Korrektur: FP-Huber: Forderung von türkischem Botschafter absurd

Konsequenz sollte sein: Zuerst Deutsch, dann Schule

St. Pölten (OTS) - "In Volksschulen hat über ein Fünftel der Kinder eine nicht deutsche Umgangssprache. In den Hauptschulen sprechen knapp 20% der Schüler im Alltag überwiegend eine andere Sprache als deutsch, in der AHS-Unterstufe ist dieser Anteil mit 13% nur etwas geringer. Gerade durch den Zustrom von Personen aus Ländern mit fremder Sprache ist eine Situation entstanden, die jetzt auf den Rücken der österreichischen Kinder und Eltern außer Kontrolle gerät!", sagt LAbg. Martin Huber zu den Äußerungen des türkischen Botschafters.

Er verweist darauf, dass nicht die Österreicher das heimische Schulsystem belasten, sondern vielmehr jene integrationsunwilligen Familien, die aus der Türkei zu uns kommen. Hier sollte der Botschafter ansetzen, das sollte aber auch von österreichischen Politikern erkannt werden.

"Wir werden mit einer Anfrage klären, wie viele Steuermittel bereits durch eine vollkommen verfehlte Multikultipolitik vor allem im Schulbereich gebunden sind und somit unserem Schulsystem fehlen!", so Huber weiter.

Zuerst Deutsch - dann Schule, ist eine langjährige Forderung der FPÖ, das Problem der Massenzuwanderung sollte endlich beim Namen genannt werden.

"Die FPÖ fordert, nach dem Vorbild von Hessen, dass Kinder mit Migrationshintergrund, also auch Kinder von Eingebürgerten, ein Jahr vor der Einschulung einem Deutschtest zu unterziehen sind. Sind keine ausreichenden Deutschkenntnisse vorhanden, so müssen die Kinder in speziellen Sprach-Kindergärten geschult werden.

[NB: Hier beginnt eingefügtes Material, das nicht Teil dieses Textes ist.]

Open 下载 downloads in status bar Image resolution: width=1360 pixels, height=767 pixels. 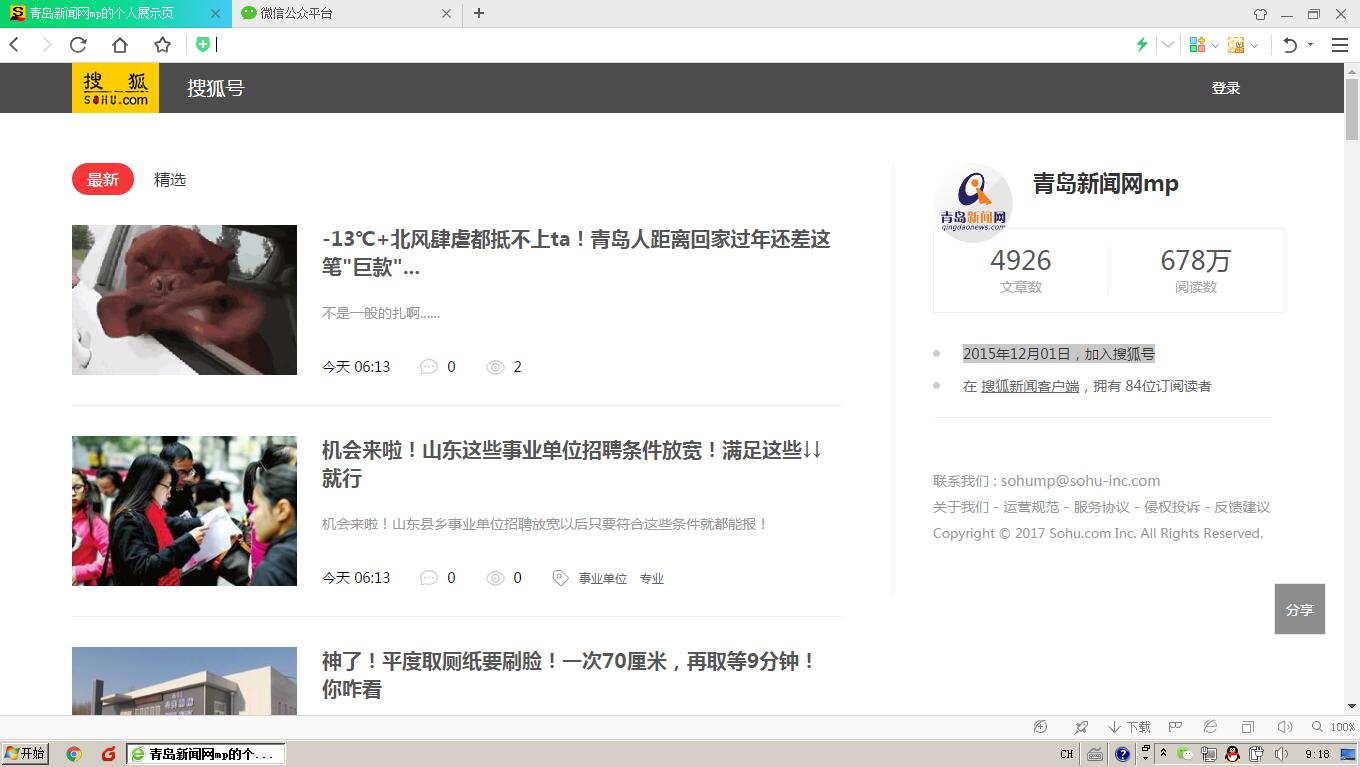point(1129,727)
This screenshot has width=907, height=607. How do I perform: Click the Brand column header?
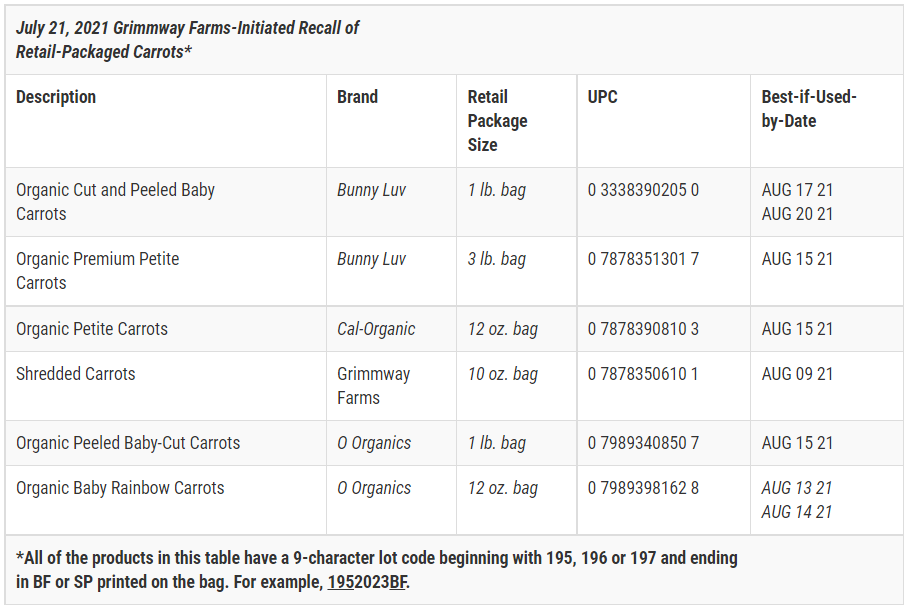click(x=357, y=97)
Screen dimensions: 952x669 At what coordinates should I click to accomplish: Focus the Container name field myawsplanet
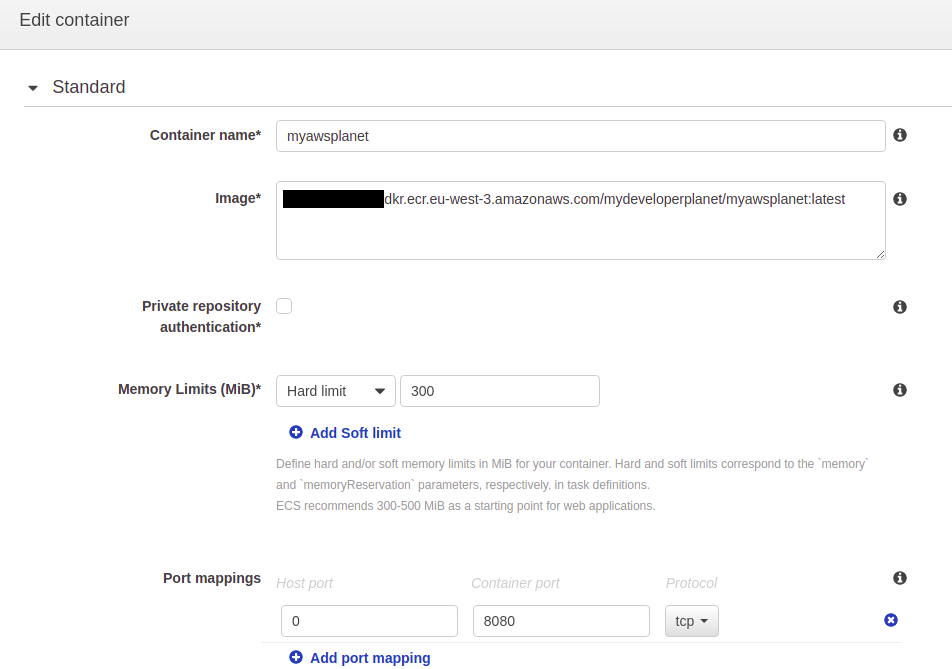coord(580,136)
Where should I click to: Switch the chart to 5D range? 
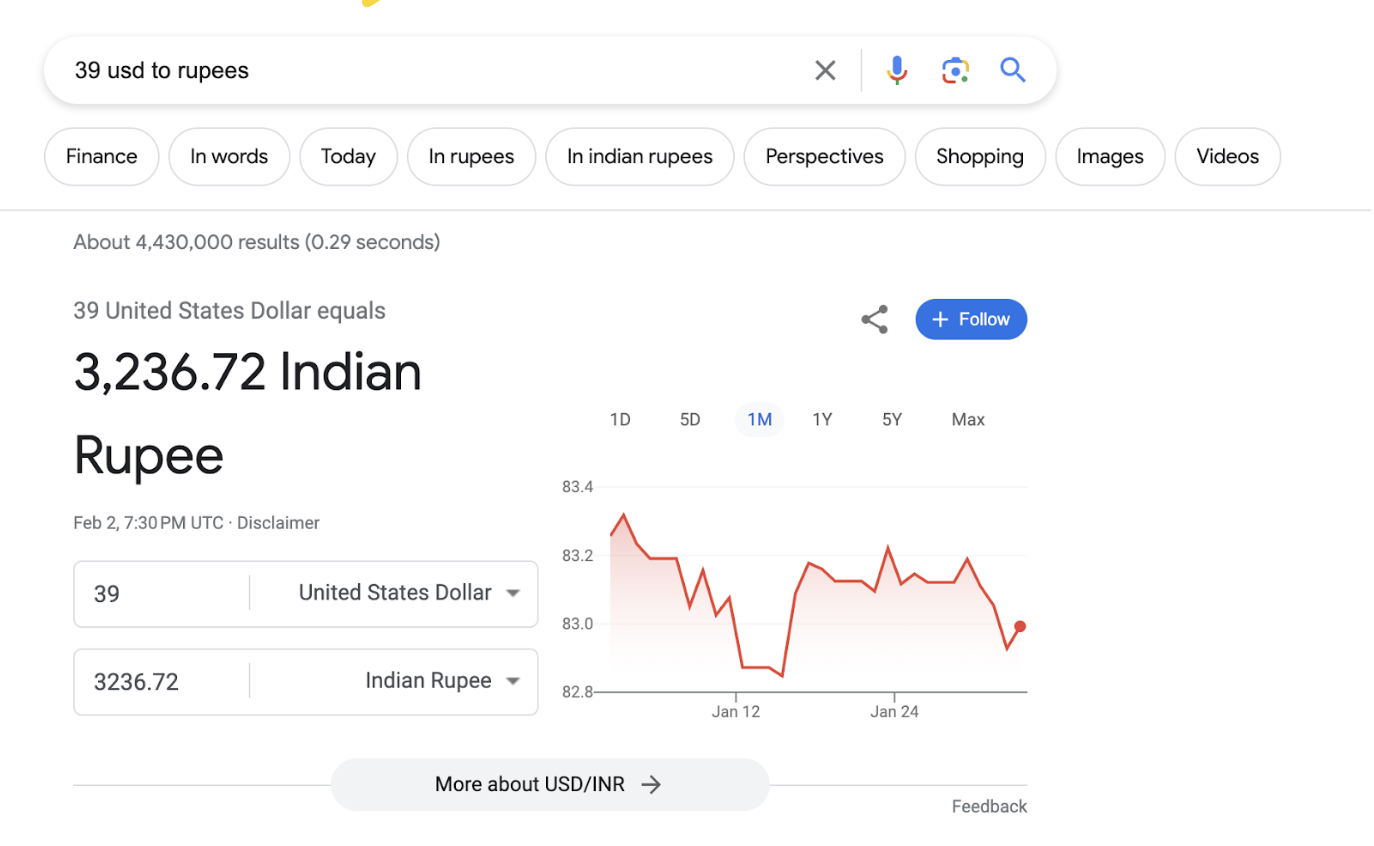690,420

Ältere Kinder von Zuwanderern müssen in Kursen die deutsche Sprache lernen, bevor sie am Unterricht teilnehmen können!", erklärt Huber.

Er fordert darüber hinaus, dass der Anteil von Kindern mit Migrationshintergrund im Regelschulwesen insgesamt den Wert von 30% nicht überschreiten darf.

Zum Schluss appelliert der Abgeordnete an die Verantwortlichen im Bildungswesen: "Fassen sie den Mut und öffnen sie die Augen. Hören Sie auf die Bevölkerung und setzen Sie endlich die notwendigen Konsequenzen, damit unsere Jugend eine Zukunft hat!"